BOSTON -- The Milwaukee Bucks are confident that Jabari Parker can bounce back against the Boston Celtics after a rough playoff debut in Sunday's Game 1, when he was just 1-for-5 for two points in 15 minutes.
"I know Jabari's going to come out being more comfortable and definitely being more aggressive," Bucks All-Star forward Giannis Antetokounmpo said. "We've got to do a better job too of finding him. He didn't have a great Game 1, but he's going to have a great Game 2 because that's what Jabari does."
Bucks point guard Eric Bledsoe said the older players on the team have tried to keep Parker's spirits up over the past two days.
"He's a talented player, we need him," Bledsoe said. "His emotions are going all over the place right now. [In] the gym a lot of fans [were] just screaming, the game's just moving fast, everything's just going 100 miles an hour for him.
"It's going to come to him, he's just got to slow down."
Parker disagreed with that notion that his first career playoff game moved too fast for him and he remains confident he will bounce back on Tuesday night.
"Just whatever time I get, I try to play the hardest I can," Parker said after Tuesday's shootaround. "That's all I can control."

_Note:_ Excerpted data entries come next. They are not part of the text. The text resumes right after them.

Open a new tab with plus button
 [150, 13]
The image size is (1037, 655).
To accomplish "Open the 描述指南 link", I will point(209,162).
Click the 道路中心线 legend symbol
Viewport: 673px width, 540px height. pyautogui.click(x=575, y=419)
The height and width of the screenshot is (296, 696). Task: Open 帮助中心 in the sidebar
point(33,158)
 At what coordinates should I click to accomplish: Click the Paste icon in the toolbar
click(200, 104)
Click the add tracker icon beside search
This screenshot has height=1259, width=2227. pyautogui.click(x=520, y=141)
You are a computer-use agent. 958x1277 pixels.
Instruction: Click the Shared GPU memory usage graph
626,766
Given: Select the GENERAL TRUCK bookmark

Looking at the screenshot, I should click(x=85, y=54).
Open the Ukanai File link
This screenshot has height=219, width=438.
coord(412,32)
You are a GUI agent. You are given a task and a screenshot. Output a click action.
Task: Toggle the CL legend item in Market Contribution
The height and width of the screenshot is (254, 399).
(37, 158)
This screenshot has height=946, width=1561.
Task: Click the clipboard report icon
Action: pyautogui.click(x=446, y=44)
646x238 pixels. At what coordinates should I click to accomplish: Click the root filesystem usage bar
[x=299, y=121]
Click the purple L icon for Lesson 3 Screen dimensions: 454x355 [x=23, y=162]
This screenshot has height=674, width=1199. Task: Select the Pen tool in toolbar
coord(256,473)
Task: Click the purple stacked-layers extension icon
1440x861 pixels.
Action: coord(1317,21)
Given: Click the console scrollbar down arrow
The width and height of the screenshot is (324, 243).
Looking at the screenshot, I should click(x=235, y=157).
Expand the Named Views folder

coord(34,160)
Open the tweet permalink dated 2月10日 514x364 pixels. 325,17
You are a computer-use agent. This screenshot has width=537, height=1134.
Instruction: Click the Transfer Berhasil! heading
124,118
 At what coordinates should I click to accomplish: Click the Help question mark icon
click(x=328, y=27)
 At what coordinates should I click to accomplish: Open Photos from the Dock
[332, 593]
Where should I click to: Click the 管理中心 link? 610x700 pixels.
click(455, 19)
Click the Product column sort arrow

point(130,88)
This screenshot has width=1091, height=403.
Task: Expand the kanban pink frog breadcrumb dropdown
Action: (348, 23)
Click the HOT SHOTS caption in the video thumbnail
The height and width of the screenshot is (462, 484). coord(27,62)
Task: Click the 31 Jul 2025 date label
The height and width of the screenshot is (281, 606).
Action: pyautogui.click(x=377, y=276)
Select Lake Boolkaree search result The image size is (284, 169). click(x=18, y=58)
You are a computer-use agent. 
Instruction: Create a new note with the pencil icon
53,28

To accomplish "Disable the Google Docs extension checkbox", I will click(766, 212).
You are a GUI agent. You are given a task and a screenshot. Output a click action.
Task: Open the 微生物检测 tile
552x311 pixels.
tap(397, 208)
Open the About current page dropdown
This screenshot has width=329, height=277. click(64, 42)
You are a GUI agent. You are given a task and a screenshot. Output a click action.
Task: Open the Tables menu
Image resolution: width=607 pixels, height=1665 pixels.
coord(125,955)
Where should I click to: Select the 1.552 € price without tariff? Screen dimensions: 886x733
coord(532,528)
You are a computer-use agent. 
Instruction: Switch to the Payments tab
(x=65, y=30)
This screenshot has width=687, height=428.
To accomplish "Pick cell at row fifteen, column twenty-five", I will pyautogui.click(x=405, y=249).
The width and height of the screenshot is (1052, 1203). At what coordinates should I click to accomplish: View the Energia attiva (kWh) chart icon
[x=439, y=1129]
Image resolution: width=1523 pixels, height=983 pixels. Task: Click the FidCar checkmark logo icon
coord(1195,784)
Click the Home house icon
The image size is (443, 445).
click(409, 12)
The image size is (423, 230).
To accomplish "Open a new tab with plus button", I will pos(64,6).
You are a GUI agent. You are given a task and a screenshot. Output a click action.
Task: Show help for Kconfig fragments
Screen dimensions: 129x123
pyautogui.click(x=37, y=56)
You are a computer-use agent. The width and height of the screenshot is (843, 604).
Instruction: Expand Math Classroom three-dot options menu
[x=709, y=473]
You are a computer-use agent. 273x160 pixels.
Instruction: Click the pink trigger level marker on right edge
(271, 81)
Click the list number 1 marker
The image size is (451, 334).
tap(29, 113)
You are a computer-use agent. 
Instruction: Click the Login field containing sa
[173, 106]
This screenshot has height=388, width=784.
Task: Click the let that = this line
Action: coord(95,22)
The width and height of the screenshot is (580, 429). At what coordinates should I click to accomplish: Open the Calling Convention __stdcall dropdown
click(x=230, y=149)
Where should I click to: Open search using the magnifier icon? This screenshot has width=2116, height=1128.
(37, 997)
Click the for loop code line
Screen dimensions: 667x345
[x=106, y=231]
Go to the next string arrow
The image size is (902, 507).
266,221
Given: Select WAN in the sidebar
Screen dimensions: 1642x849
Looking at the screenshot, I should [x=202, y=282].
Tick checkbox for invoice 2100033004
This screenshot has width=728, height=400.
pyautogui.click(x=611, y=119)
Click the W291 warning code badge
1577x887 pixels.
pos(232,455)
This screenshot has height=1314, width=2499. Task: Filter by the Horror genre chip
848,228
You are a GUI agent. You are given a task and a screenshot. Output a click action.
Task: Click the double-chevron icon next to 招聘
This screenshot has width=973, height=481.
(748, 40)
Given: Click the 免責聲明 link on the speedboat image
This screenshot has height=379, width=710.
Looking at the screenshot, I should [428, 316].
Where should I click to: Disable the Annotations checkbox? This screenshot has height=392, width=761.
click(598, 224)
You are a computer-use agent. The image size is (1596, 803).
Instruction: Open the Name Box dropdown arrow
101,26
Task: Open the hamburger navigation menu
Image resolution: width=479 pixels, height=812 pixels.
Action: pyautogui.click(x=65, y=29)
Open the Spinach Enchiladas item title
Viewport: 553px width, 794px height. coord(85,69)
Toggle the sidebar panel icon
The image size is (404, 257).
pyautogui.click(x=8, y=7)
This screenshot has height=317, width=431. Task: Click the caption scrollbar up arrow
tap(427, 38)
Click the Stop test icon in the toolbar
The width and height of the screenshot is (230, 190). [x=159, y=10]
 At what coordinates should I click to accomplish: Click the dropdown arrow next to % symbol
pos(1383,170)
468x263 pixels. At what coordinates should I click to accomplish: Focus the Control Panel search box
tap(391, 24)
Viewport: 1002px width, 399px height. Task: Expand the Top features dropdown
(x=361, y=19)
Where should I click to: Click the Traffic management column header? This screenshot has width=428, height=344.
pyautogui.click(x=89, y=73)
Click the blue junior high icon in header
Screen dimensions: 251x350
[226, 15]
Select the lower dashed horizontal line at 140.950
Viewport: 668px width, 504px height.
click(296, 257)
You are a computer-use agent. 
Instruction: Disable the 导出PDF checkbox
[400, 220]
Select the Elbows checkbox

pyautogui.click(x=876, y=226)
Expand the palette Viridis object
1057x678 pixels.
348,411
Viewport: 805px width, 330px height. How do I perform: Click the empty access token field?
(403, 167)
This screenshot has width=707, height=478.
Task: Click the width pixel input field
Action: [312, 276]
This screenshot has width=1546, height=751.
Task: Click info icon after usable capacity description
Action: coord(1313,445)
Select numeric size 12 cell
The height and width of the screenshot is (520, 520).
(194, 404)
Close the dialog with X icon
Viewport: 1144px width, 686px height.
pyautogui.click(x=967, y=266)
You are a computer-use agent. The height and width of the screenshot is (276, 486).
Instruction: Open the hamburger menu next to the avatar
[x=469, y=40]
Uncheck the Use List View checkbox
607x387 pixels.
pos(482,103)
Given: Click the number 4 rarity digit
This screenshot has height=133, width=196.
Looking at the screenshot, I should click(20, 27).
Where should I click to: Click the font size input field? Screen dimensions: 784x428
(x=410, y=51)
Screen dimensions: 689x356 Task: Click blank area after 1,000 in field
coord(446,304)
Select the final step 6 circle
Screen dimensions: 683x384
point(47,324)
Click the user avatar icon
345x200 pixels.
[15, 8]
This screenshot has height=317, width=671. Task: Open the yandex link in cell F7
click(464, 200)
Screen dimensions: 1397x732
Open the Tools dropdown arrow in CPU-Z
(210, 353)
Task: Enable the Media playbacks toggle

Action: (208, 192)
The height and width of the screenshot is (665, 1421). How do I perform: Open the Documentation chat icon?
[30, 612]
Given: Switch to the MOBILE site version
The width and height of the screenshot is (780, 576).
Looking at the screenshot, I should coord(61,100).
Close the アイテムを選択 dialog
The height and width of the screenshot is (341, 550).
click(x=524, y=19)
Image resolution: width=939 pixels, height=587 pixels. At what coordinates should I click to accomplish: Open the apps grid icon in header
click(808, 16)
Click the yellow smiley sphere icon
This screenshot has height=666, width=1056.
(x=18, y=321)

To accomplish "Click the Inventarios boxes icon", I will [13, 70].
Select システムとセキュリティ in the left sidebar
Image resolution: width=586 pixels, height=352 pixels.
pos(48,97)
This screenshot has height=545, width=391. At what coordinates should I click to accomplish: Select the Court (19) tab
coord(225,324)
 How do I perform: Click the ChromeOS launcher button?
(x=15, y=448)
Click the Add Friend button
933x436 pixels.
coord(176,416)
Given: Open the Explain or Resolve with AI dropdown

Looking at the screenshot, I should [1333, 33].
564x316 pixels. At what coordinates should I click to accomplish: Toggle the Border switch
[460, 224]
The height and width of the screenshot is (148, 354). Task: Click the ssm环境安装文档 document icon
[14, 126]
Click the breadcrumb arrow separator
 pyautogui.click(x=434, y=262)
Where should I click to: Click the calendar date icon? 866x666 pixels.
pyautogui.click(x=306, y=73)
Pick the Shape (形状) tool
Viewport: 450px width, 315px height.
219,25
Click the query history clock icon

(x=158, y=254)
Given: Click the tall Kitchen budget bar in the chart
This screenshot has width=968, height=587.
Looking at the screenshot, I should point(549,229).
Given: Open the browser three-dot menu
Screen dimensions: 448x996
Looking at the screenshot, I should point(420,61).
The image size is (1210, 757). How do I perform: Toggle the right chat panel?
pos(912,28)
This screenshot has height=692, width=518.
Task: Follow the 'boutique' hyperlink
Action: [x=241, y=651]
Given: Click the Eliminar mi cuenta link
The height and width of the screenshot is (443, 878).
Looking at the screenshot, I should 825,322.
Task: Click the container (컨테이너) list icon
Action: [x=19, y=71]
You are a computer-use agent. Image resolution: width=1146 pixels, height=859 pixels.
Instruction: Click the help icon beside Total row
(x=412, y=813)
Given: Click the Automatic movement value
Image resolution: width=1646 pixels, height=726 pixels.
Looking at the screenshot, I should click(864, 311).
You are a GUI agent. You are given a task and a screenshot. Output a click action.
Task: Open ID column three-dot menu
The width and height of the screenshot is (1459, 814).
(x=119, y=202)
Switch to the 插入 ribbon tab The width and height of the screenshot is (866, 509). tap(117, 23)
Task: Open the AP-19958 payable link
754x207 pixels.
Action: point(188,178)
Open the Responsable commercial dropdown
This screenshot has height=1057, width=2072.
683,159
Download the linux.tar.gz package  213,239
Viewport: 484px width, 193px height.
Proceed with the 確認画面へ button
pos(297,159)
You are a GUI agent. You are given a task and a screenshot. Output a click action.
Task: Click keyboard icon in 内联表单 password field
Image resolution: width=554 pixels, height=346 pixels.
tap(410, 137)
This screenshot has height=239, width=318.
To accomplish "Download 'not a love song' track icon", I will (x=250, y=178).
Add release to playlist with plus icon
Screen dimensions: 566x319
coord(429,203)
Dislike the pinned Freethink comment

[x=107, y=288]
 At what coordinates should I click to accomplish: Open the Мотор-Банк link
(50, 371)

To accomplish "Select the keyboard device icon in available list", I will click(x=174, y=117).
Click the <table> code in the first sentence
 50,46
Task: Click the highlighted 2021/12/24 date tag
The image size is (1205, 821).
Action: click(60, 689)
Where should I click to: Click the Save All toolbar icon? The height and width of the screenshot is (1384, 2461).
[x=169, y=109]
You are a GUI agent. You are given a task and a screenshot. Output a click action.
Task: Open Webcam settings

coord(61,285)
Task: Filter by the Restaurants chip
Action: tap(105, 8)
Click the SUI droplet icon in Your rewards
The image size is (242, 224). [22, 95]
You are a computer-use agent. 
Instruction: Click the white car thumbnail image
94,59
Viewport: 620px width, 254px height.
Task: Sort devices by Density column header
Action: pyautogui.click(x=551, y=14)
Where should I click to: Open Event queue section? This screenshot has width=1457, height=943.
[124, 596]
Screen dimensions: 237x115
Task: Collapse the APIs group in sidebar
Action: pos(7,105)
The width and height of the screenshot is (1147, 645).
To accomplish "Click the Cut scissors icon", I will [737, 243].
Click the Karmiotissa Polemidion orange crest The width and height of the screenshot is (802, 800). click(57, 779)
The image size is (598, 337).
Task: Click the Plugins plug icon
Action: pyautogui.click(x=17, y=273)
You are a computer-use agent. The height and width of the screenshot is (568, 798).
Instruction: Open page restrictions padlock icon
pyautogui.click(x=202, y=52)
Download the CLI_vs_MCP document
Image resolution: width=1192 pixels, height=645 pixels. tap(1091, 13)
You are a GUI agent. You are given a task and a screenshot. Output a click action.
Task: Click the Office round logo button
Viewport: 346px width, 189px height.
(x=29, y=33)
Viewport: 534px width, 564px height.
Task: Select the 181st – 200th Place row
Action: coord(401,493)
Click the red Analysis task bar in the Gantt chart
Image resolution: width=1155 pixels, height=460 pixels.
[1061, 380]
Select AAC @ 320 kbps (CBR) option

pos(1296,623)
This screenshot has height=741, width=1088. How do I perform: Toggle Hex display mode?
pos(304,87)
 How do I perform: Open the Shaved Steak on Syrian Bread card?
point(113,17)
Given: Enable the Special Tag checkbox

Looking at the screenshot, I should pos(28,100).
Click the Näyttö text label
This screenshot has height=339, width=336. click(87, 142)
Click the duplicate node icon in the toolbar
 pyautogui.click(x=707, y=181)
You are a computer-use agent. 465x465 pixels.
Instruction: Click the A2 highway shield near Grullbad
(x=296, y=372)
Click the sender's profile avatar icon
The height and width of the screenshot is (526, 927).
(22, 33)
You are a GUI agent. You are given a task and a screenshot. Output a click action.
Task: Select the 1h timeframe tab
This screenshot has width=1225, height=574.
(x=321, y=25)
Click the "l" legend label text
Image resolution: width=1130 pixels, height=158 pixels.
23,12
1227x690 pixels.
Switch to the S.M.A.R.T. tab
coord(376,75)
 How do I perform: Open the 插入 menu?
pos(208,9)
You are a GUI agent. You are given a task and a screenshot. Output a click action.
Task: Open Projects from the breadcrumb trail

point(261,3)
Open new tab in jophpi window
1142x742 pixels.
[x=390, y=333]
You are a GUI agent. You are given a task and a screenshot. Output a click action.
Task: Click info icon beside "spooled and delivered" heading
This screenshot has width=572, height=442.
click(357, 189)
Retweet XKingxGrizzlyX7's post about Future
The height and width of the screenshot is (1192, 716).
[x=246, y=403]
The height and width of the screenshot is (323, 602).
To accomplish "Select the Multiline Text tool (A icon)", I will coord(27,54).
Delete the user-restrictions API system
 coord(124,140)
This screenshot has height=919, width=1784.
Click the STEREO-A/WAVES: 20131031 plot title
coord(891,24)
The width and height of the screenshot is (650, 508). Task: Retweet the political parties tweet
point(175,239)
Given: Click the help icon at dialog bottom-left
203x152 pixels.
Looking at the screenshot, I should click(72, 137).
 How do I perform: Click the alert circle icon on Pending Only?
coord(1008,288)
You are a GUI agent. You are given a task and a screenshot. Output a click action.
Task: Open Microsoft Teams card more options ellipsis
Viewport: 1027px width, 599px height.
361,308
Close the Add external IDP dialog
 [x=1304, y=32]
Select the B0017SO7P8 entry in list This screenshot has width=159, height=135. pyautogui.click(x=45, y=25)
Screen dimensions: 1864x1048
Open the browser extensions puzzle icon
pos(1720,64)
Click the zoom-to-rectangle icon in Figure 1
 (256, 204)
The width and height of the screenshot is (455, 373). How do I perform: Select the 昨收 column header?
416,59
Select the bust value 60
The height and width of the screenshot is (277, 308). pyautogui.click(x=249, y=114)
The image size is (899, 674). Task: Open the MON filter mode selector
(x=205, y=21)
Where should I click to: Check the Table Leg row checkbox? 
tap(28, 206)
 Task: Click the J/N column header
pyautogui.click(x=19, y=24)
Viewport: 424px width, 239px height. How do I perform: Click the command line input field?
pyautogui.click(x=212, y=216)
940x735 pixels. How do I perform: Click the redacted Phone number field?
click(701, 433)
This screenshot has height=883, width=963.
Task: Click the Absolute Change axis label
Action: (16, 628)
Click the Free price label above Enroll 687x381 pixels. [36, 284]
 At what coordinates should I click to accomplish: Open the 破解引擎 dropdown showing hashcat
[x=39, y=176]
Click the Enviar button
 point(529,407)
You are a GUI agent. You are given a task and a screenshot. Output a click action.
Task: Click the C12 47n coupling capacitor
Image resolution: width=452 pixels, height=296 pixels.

Bucks swingman Khris Middleton knows that the playoff stage is an adjustment for Parker, but he believes the 23-year-old will rise to the challenge.
"It's his first playoff game," Middleton said. "His rookie year he got hurt the second half of the season, the same thing with last year. ... It's never easy. We don't want him to put a ton of pressure on himself, we just want him to go out there, relax, and be the Jabari we know he can be -- the Jabari that we've seen him be since he came back from injury."
Parker, who returned to the lineup on Feb. 2 after tearing the ACL in his left knee for the second time last season, is averaging 12.6 points and 4.9 rebounds per game this year and says the message he has gotten from teammates is simple heading into Game 2.
"Just to control what I can control," Parker said.